Sin embargo yo no iba a eso, iba no tan solo recordar, sino también señalar que Darío Prieto, en su semblanza de “Incómodos”, habla del profundo anti-intelectualismo de la sociedad yanqui del tiempo de Baldwin; un anti-intelectualismo que, disfrazado de igualitarismo y de rechazo de las élites, consigue infravalorar los logros intelectuales y artísticos a favor de los éxitos económicos, por decirlo con las mismas palabras que él lo dice.

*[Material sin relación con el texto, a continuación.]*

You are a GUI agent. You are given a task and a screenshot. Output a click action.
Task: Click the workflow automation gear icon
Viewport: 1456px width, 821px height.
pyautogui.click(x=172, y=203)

¿Será este anti-intelectualismo que padeció Baldwin en su tiempo, el mismo que está padeciendo ahora la sociedad en la que vivimos los españoles? Este para mi injustificado y perenne afán de hacerlo todo “rentable” que nos invade habrá nacido, un suponer, de un inefable odio hacia todo lo que suene a cultura, hacia todo lo que suene a ilustración, hacia todo lo que pueda significar prevalencia de un sistema de valores en el que lo último que se le ocurriría repetir a nadie sería aquello de “menos latín y más deporte” pronunciado que fue en su día por aquel inefable ministro secretario general del Movimiento, nacido en Cabra, conocido como “la sonrisa del Régimen” y llamado José Solís Ruiz? Ustedes dirán.. 
El latín y el deporte no están reñidos en absoluto, pero si uno sigue por esa senda, una vez abierta, se va a encontrar indefectiblemente con que la Sanidad va haber que hacerla rentable, la Educación va a haber que hacerla rentable y, a nuestros científicos e investigadores, va a haber que dotarlos de la imprescindible “movilidad exterior” que los traslade al extranjero de modo que este país acabe siendo el paradigma de las diversas concepciones del “Sálvame”, del “Sálvame Naranja” y del “Sálvame de Luxe”
La Sanidad, la Educación no tienen por qué ser rentables, es suficiente con que sean eficaces. ¿Cuál es la rentabilidad de la Cultura? ¿Qué cultura es la que tiene que ser rentabilizada? Este país no sería el que es sin el barroco de la fachada del Obradoiro, sin el románico o sin los pazos; tampoco sin Cunqueiro o Valle –Inclán, sin Blanco Amor o Parada Justel; sin Xaime Quessada o Ramón Otero Pedrayo, Vicente Risco o el Plan Marisquero de Galicia,; por supuesto que tampoco sin Amancio Ortega o la familia Teijeiro, sin Franqueira o Barrié de la Maza y sin tantos y tantos otros. Aquí no sobra nadie y todos, absolutamente todos, somos necesarios, desde el primero hasta el último. Incluso hasta el último nombre del nomenclátor cultural. Por eso se equivocan aquellos que disfrazan de igualitarismo y rechazo de las élites su larvado anti-intelectualismo. Lo hagan desde la izquierda o lo lleven a cabo desde esa derecha que nunca se encontró a gusto entre intelectuales y gentes de la cultura.